Liputan6.com, Jakarta Wabah chikungunya di China kali ini disebut sebagai yang terbesar yang pernah tercatat di negara tersebut. Menurut data pemerintah setempat, hingga Rabu, 6 Agustus 2025, tercatat lebih dari 7.000 kasus.
Sebagian besar kasus berada di kota industri Foshan yakni sekitar 170-kilometer dari Hong Kong.
Meski jumlah kasus baru dilaporkan menurun, pihak berwenang tetap meningkatkan kewaspadaan. Virus ini ditularkan melalui gigitan nyamuk yang terinfeksi dan dapat menimbulkan demam serta nyeri sendi.
“Yang membuat kejadian ini menonjol adalah chikungunya belum pernah menetap di daratan China sebelumnya. Ini menunjukkan sebagian besar penduduk tidak memiliki kekebalan sebelumnya, sehingga mempermudah virus menyebar dengan cepat,” kata seorang peneliti dari University of Oxford, Cesar Lopez-Camacho.
Kondisi ini mengakibatkan risiko besar yang perlu dihadapi oleh China, terutama di wilayah yang belum pernah berhadapan langsung dengan penyakit ini.
Dilansir dari Associated Press News, berbagai langkah telah dilakukan pemerintah, termasuk penyemprotan insektisida di jalan-jalan kota, area perumahan, lokasi konstruksi, hingga pintu masuk gedung perkantoran.

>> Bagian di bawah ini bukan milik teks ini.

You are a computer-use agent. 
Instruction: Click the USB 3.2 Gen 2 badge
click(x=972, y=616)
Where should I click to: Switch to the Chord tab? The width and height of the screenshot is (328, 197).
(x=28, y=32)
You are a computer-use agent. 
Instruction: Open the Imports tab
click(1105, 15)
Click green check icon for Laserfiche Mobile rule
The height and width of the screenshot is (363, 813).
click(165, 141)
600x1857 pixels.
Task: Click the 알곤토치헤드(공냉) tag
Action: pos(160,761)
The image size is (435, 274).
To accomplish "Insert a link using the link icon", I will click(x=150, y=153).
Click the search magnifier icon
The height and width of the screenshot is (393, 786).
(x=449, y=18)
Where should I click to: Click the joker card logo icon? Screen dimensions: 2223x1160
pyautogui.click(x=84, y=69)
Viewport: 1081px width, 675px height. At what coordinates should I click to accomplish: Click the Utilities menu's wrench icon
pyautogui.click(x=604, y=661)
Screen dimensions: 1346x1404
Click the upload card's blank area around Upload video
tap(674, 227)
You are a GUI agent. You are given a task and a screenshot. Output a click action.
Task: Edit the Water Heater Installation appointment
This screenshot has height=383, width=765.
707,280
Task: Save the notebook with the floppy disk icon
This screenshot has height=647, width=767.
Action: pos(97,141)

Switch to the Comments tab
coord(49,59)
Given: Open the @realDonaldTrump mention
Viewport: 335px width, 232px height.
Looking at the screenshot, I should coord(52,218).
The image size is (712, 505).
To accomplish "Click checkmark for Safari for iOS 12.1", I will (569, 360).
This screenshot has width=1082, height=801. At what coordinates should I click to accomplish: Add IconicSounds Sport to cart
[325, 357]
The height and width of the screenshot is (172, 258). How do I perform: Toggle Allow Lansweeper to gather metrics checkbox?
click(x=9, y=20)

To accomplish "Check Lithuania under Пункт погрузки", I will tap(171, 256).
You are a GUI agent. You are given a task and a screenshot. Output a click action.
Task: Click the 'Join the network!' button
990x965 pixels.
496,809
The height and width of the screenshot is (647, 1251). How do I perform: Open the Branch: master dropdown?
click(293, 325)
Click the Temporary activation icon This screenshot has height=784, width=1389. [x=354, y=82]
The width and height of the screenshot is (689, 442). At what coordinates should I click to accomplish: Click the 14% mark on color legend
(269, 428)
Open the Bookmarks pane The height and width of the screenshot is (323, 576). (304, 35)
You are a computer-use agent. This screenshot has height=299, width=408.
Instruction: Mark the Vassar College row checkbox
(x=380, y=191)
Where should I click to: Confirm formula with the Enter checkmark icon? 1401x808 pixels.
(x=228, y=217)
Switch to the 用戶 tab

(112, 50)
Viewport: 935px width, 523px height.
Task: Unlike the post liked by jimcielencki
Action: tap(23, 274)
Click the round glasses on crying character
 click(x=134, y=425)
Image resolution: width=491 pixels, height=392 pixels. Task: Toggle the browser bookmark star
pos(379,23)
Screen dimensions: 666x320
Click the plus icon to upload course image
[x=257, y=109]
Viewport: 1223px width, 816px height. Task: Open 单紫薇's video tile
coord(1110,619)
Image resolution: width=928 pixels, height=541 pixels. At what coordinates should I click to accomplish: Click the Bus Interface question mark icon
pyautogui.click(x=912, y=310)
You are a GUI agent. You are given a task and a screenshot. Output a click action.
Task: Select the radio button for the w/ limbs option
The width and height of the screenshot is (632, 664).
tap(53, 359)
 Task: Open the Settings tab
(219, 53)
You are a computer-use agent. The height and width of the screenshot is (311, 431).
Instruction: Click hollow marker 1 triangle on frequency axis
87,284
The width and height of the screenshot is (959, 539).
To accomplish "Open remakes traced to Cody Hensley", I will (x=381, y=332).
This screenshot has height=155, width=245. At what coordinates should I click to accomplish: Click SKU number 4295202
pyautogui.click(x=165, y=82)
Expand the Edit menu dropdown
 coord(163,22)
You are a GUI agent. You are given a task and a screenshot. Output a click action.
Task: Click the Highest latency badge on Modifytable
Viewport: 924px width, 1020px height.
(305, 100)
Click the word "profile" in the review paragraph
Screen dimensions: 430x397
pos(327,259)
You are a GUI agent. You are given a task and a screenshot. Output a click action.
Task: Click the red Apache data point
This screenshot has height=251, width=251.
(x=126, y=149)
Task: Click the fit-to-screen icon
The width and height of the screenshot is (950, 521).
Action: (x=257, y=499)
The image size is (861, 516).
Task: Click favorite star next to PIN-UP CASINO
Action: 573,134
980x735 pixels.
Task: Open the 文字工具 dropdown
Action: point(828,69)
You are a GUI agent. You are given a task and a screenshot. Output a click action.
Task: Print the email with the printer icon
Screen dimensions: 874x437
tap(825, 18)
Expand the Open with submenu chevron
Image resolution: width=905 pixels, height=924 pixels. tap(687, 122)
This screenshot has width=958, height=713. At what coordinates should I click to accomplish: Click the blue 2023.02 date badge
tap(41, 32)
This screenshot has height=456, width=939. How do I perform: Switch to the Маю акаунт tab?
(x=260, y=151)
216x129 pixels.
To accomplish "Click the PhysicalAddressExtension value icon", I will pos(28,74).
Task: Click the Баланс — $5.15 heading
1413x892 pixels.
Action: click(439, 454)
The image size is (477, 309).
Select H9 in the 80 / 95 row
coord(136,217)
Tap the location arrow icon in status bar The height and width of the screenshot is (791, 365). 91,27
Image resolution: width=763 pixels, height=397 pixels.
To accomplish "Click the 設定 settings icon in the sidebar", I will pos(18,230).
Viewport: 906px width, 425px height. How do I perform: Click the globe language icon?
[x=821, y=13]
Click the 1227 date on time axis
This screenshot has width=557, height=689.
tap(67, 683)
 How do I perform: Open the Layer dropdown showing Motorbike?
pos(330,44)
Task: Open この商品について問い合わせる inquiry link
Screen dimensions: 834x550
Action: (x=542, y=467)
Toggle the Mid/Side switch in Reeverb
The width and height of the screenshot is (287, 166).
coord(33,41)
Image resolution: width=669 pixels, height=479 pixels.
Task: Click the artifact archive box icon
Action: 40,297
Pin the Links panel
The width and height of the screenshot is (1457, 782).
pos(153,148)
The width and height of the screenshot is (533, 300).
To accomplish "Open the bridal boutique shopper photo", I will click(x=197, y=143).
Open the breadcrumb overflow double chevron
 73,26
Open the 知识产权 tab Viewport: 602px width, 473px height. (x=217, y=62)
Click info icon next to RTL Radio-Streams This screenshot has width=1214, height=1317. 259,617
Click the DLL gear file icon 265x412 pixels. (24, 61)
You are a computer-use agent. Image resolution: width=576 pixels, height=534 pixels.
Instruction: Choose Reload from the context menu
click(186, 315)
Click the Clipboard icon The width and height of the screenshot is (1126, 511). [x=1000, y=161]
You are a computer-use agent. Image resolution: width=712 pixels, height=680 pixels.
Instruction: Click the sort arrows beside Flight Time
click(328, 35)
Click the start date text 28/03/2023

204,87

Curah hujan yang tidak biasa dan suhu udara tinggi telah memperparah wabah chikungunya di China. Kondisi ini membuat populasi nyamuk meningkat pesat karena genangan air menjadi tempat ideal untuk bertelur.
Untuk mengatasinya, pemerintah memanfaatkan drone guna memantau area yang sulit dijangkau dan mengidentifikasi lokasi genangan sehingga bisa langsung dibersihkan atau disemprot insektisida.